- _Input_:
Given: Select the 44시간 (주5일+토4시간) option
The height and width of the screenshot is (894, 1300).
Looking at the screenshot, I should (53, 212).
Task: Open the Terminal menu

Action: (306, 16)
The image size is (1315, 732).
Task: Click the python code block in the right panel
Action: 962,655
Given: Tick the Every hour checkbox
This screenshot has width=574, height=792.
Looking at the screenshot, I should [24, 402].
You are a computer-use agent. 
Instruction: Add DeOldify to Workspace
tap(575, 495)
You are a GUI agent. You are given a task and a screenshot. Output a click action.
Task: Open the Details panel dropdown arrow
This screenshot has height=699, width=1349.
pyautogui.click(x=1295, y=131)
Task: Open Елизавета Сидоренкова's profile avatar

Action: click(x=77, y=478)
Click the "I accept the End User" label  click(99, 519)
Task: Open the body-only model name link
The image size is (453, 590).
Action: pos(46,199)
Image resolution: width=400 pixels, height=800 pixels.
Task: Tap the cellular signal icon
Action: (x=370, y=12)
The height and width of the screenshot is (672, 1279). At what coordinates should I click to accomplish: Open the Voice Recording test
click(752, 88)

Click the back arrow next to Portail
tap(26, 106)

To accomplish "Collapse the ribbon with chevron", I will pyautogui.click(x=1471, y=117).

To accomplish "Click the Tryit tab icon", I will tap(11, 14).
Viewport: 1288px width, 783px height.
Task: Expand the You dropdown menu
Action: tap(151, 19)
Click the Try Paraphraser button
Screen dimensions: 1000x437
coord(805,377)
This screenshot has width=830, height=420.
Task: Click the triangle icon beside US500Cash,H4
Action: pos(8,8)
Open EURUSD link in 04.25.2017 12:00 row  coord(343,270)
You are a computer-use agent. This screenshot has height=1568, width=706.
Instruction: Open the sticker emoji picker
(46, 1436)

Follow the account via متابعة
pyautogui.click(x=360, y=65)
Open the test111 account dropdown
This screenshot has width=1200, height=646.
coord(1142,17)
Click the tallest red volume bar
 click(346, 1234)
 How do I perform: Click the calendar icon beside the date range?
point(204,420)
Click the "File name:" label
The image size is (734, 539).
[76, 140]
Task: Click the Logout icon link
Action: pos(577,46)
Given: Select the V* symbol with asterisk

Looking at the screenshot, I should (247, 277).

- _Work item_: Return only those lines of the records that contain the string "agent".

- _Solution for this exercise_:
You are a computer-use agent. 
You are a GUI agent. You are given a task and a screenshot. Output a click action.
You are a computer-use agent. This screenshot has height=1568, width=706.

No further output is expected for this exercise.